TEXTAUSZUG ->
* * * * * * * * *

# 2x RX 480 mit E9-480W Netzteil



## Hias_147 (3. Februar 2017)

Hallo

Würde ein ca. zwei Jahre altes Bequiet E9-480 Netzteil den Betrieb von zwei RX 480 8GB (Sapphire Nitro) im Crossfire schaffen?
Laut Netzteilkalkulator von Bequiet komme ich auf 461W maximalen Strombedarf (bei 2x SATA, 2x Arbeitsspeicher und 2 Lüftern), dort werden aber erst Netzteile ab 550W empfohlen.


----------



## Spassbremse (3. Februar 2017)

Es ist nie gut, Netzteile fast am Limit laufen zu lassen, zumal Netzteile tatsächlich altern, d. h. mit den Jahren erreichen sie nicht mehr die Wattleistung, die sie ursprünglich einmal hatten.

Ein Puffer von 10-20% ist nie verkehrt und deckt sich mit den Empfehlungen der Hersteller.


----------



## svd (3. Februar 2017)

* * * * * * * * *

DATENABSCHNITT ->
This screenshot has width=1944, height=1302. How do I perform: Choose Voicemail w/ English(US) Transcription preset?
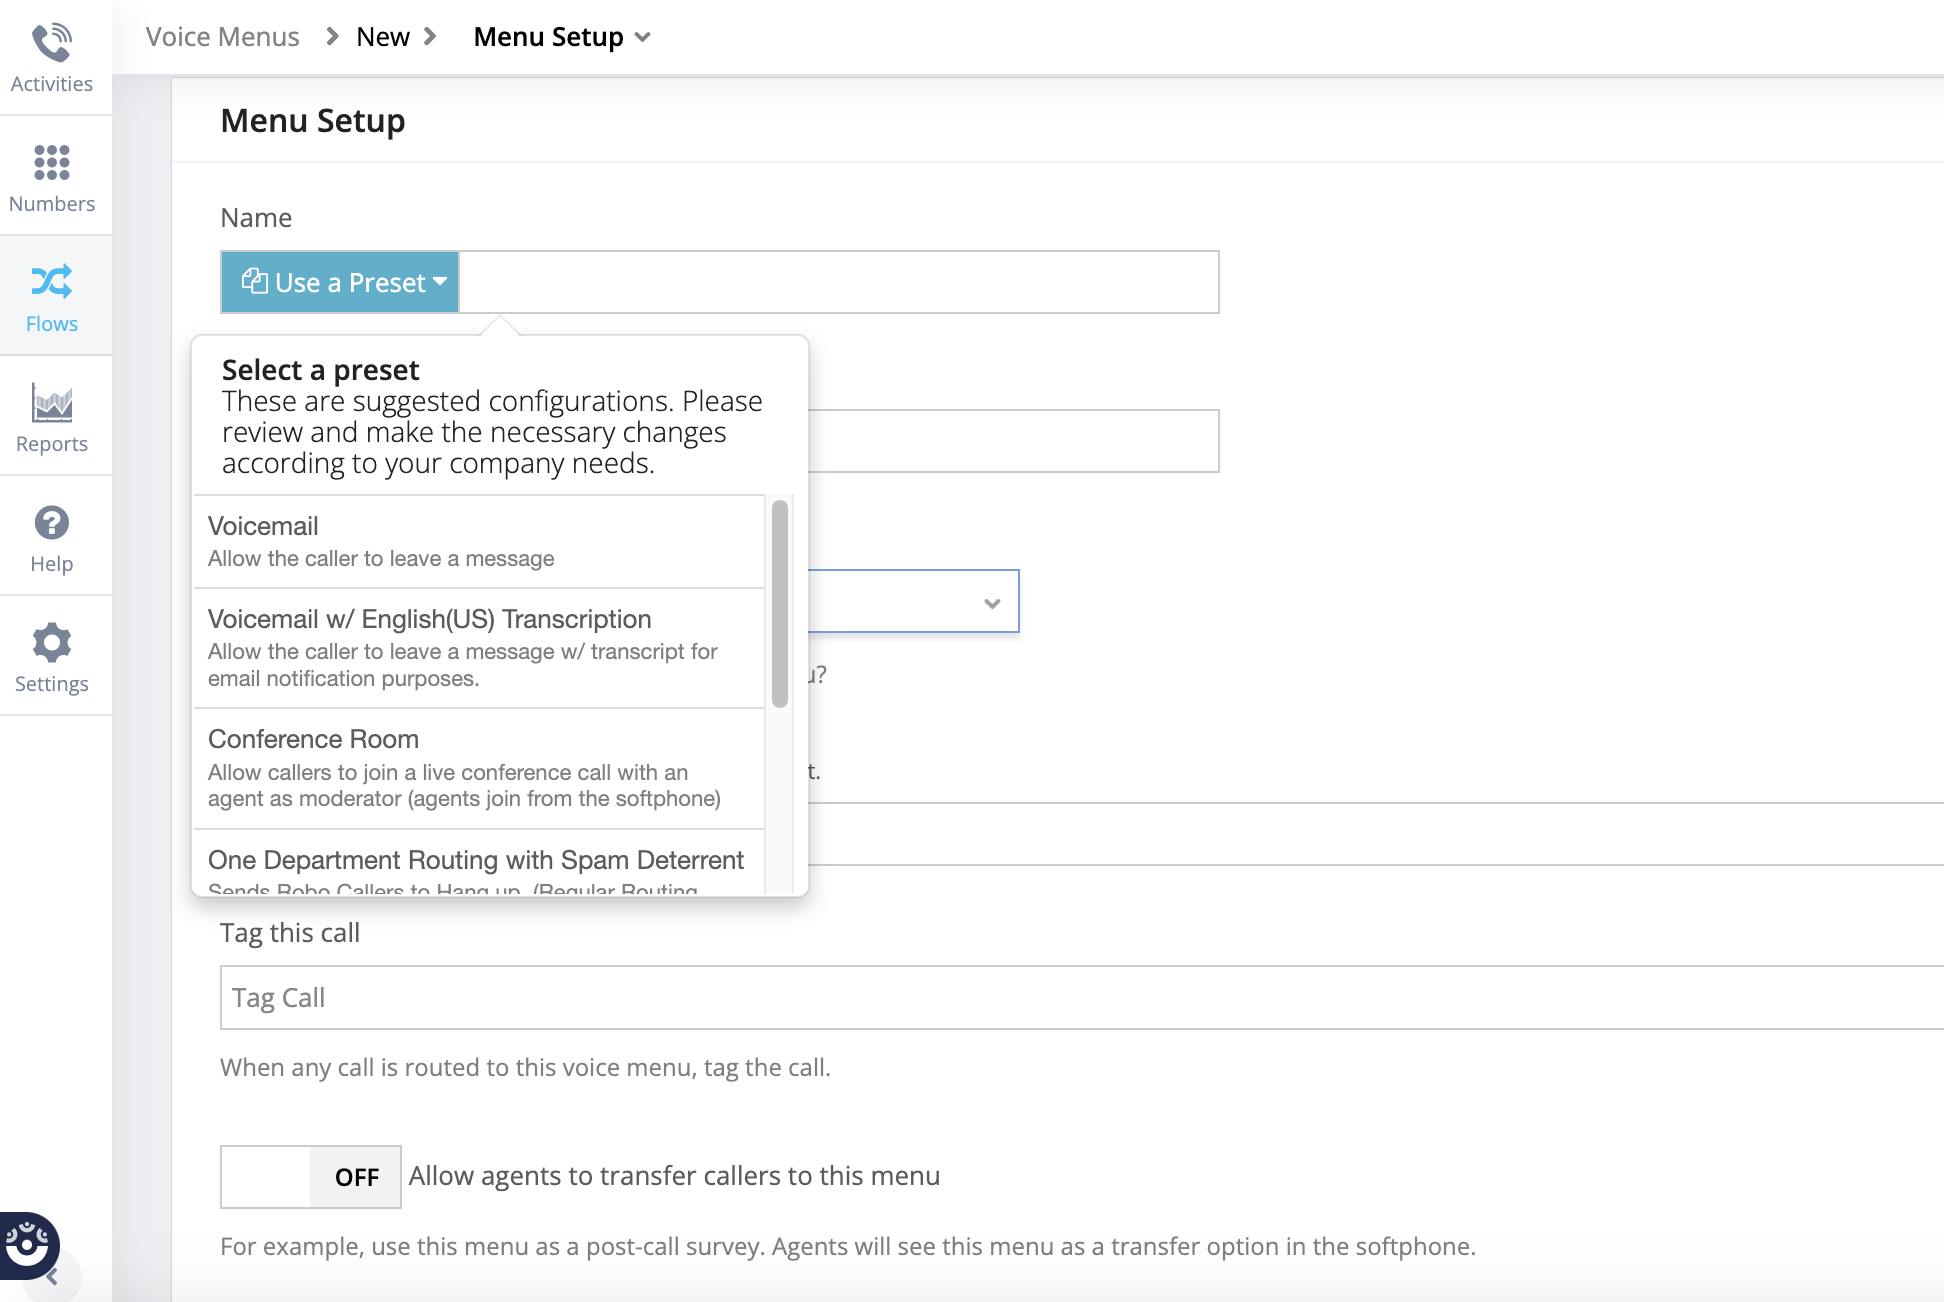click(x=478, y=647)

* * * * * * * * *

AUFGABEN ->
1/ Welchen maximalen Strombedarf ermittelt der Netzteilkalkulator laut dem Forenthread zu den zwei RX 480?
2/ Warum sollte man Netzteile laut dem Forenthread zu den zwei RX 480 nicht fast am Limit betreiben?
3/ Kopiere aus dem Forenthread zu den zwei RX 480 den Abschnitt, der mit „## Spassbremse (3.“ beginnt und mit „ursprünglich einmal hatten.“ endet, Wort für Wort.

ANTWORTEN ->
1/ 461 W, bei 2x SATA, 2x Arbeitsspeicher und 2 Lüftern.

2/ Netzteile altern und erreichen mit den Jahren nicht mehr die Wattleistung, die sie ursprünglich hatten. Ein Puffer von 10–20 % ist deshalb sinnvoll und entspricht auch den Empfehlungen der Hersteller.

3/
## Spassbremse (3. Februar 2017)

Es ist nie gut, Netzteile fast am Limit laufen zu lassen, zumal Netzteile tatsächlich altern, d. h. mit den Jahren erreichen sie nicht mehr die Wattleistung, die sie ursprünglich einmal hatten.